In the meantime, the company has just folded into a revised resource estimate, 90,000 metres of infill and step-out drilling it completed last year across the Sugar, Middle and Wolf Zones.

The drill program extended mineralization along strike and another 400 metres down dip at the Sugar and Middle zones, and increased the indicated resource 55%. The company also expanded inferred resources to 1,300 metres below surface.

The updated resource includes the Wolf zone for the first time.

Now Sugar contains 1.11 million oz. gold in 4.24 million indicated tonnes at a grade of 8.12 grams gold per tonne and 558,000 oz. gold in 2.95  million inferred tonnes grading 5.88 grams gold.

The expanded indicated resources will form the basis of a feasibility study that should be completed by the end of March, and will, for the first time, define reserves.

“Generally speaking, we accomplished a lot during 2018,” says Stephen Roman, the company’s president and CEO. “We also did quite a bit of deeper drilling, which takes longer, but it did prove up the fact that the orebody continues at depth.”

Steel for mill construction at Harte Gold’s Sugar gold project in Ontario. Credit: Harte Gold.

Steel for mill construction at Harte Gold’s Sugar gold project in Ontario. Credit: Harte Gold.

Roman says that some of the zones seem to be converging at depth.

“The 90,000-metre program drilled below a depth of 700 metres and we’ve got a hole all the way down to 1,300 metres, and it’s proving up the whole thesis that this is being fed by a larger system at depth, similar to Richmont, which started hitting a lot of good stuff at depth, and Wesdome, similarly, which is a bit of a pattern. Hemlo didn’t hit their main zone until they were below 600 metres, and so we’re defining a similar pattern here.”

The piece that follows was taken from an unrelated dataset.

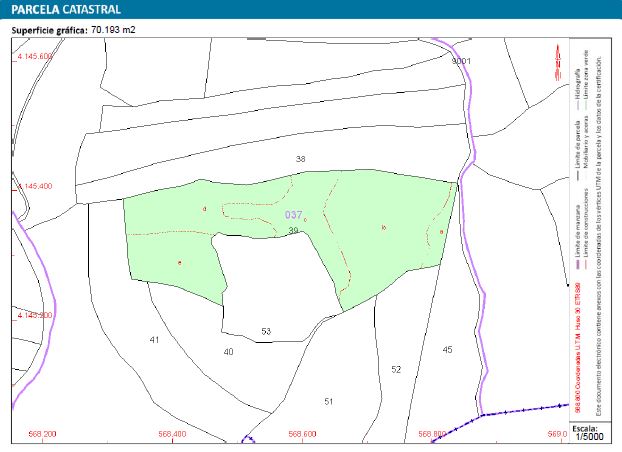Select parcel 53 below green area
This screenshot has width=622, height=452.
coord(266,331)
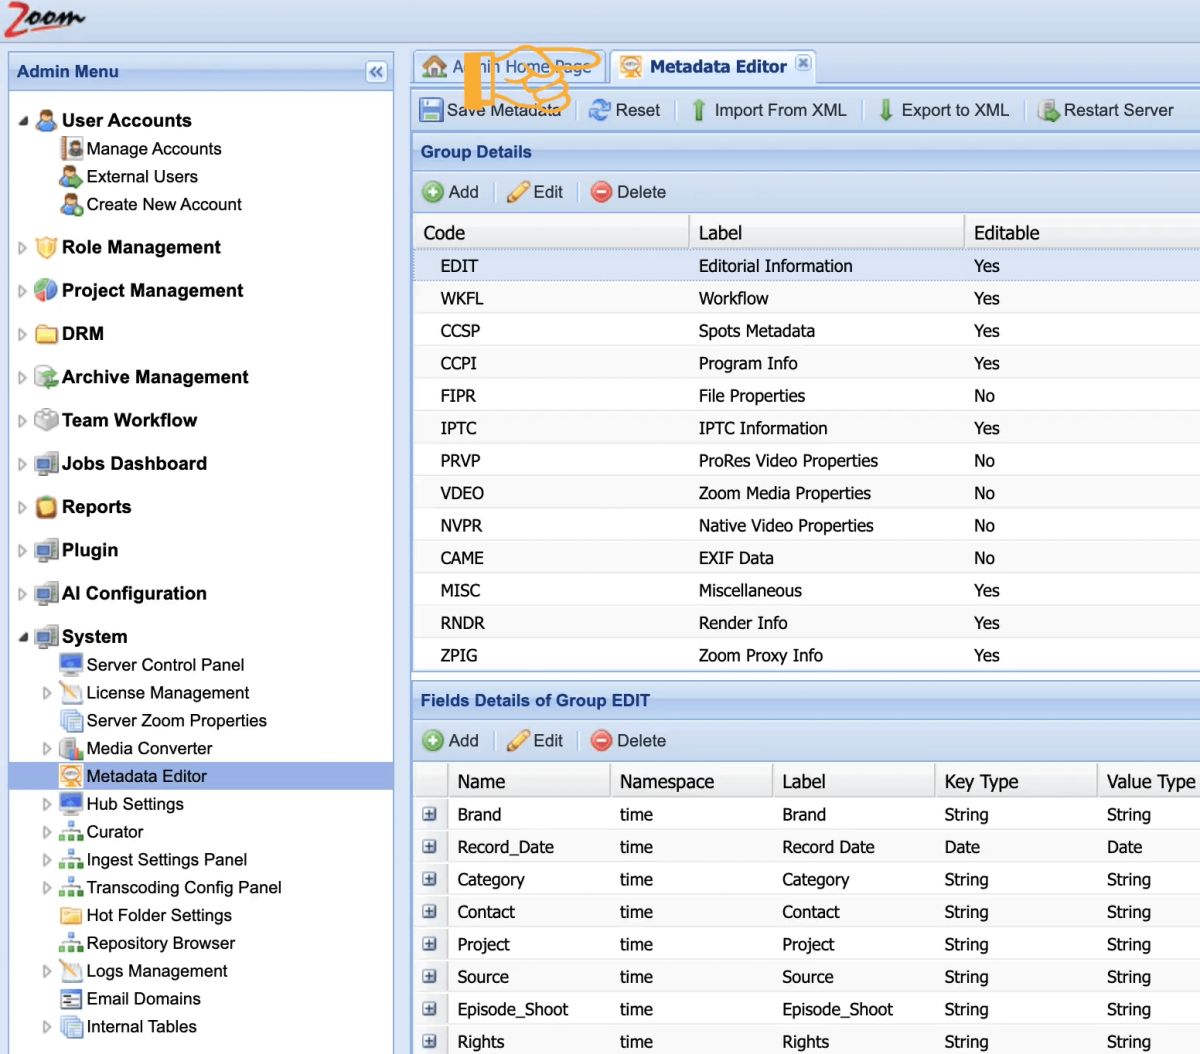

The other thing that excites Roman is the regional exploration potential across the land package. The company undertook a lot of fieldwork last year, including prospecting and geophysical and geochemical surveying, he says, identifying three targets where he hopes his team will find more orebodies.

The Hambleton Lake Zone is 8 km north of the portal to the Sugar Zone mine, while K7 is 5–6 km to the south of the portal. Twenty km north of the mine is the Flat Lake Zone.

A lot of the targets are in swampy areas, so Roman wants to drill as many holes as he can this winter before break-up.

Roman envisions drilling 5,000 metres across the three targets, but the program can be expanded, depending on results.

After initial drilling at K7, Roman says there are “good indications of something happening with anomalous gold values.” At Hambleton Lake, meanwhile, the company’s geochem work produced gold-in-soil samples of up to 826 parts per billion (ppb). By contrast, Roman says, similar geochem analysis at the Sugar Zone yielded values of 25 ppb in soil samples. In the Flat Lake area, the company has found significant electromagnetic anomalies, as well as up to 1% zinc in surface sampling.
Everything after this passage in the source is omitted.